Umverteilung giftiger Chemikalien aus der Vergangenheit
Der Monsun setzt in Südasien heute verbotene Substanzen aus früher kontaminierten Böden frei
Gerhard Lammel
Chemikalien wie Dichlordiphenyltrichlorethan (DDT), Hexachlorcyclohexan (HCH) und polychlorierte Biphenyle (PCB) gehören zu den im Stockholmer Übereinkommen gelisteten Substanzen. Zum Schutz von menschlicher Gesundheit und Umwelt regelt diese Konvention Herstellung und Gebrauch langlebiger organischer Schadstoffe.
In der Vergangenheit wurden in Südasien persistente organische Schadstoffe insbesondere als Pestizide in der Landwirtschaft verwendet. Diese Region gilt deswegen als Hotspot. Bisherige Studien zur Umweltbelastung des indischen Subkontinents beschränkten sich hauptsächlich auf städtische Gebiete, während ländliche Regionen bislang kaum untersucht wurden.

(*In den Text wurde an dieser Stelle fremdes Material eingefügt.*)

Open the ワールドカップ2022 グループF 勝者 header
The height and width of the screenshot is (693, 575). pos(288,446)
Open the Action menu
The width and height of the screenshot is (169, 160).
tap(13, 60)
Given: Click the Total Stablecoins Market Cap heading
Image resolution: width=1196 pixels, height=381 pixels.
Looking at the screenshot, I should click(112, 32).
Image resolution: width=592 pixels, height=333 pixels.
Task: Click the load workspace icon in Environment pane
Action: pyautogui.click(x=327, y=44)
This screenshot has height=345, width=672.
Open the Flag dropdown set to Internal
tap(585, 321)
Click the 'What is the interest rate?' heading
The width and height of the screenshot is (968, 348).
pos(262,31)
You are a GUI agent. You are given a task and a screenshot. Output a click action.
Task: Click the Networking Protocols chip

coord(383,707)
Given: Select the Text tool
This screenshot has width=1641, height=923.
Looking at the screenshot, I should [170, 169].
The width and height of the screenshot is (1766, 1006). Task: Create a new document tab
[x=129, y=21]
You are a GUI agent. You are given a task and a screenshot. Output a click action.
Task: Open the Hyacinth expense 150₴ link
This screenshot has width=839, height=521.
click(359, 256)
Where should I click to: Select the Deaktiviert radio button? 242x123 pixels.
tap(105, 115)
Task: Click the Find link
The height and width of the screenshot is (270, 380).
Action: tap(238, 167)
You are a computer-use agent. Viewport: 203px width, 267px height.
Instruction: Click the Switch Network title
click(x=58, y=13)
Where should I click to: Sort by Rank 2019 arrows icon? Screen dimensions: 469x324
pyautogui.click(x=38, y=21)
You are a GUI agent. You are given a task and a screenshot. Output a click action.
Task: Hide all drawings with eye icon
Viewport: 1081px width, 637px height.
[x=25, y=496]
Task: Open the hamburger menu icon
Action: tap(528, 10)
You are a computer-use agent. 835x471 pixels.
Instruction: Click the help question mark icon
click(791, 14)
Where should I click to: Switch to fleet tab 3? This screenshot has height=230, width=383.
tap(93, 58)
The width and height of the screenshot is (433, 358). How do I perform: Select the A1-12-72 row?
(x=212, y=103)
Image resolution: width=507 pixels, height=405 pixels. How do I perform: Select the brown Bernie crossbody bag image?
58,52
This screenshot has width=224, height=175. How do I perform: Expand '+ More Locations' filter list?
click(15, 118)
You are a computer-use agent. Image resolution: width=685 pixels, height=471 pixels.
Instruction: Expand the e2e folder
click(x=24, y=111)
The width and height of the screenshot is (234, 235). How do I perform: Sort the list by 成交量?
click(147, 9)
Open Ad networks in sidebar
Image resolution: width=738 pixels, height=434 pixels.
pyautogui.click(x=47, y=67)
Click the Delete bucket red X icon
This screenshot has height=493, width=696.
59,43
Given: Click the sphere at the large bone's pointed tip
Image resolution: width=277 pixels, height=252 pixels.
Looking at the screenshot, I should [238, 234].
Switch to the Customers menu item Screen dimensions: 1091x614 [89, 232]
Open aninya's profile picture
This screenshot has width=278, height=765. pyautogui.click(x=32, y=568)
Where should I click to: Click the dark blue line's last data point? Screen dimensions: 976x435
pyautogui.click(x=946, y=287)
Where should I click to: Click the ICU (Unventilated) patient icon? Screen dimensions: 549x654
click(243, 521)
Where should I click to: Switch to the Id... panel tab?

Um die Wechselwirkung zwischen den Monsun-Luftmassen, die über den Indischen Ozean herangetragen werden, und der kontaminierten Böden zu verstehen, führten die Wissenschaftler Messungen in den Westghats durch, einem Gebirge an der indischen Westküste. „Es war sehr wichtig, aber ebenso schwierig für uns, einen geeigneten Standort in Indien zu finden, um unsere Hypothese zu prüfen. Wir wollten wissen, ob der Rückgang der Schadstoffkonzentration in der Luft zu Beginn des Sommermonsuns die im Boden gespeicherten Chemikalien wieder aktiviert und freisetzt“, sagt Sachin S. Gunthe, Forscher am Indian Institute of Technology in Chennai.
Die Analyse der entnommenen Boden- und Luftproben belegte, dass die Ankunft des Sommer-Monsuns die Chemikalien HCH und PCB, die heutzutage verboten sind, aus den Böden neu freisetzt oder deren anhaltende Ausdünstung verstärkt. Die Studienergebnisse zeigten zudem, dass je mehr sich der Monsun im Juni und Juli über dem Subkontinent nach Norden und Osten ausbreitet, desto mehr verunreinigen die Chemikalien die Luft.
„Sowohl die Feldmessungen als auch unsere Modellstudien zeigen einen bisher übersehenen Teil des Schadstoffkreislaufs auf dem indischen Subkontinent“, sagt Gerhard Lammel, Gruppenleiter am Max-Planck-Institut für Chemie und wissenschaftlicher Leiter der Studie. „Ein Teil der Schadstoffe in den Böden Indiens werden durch den Monsun einmal im Jahr freigesetzt und großräumig verteilt“, fügt er hinzu.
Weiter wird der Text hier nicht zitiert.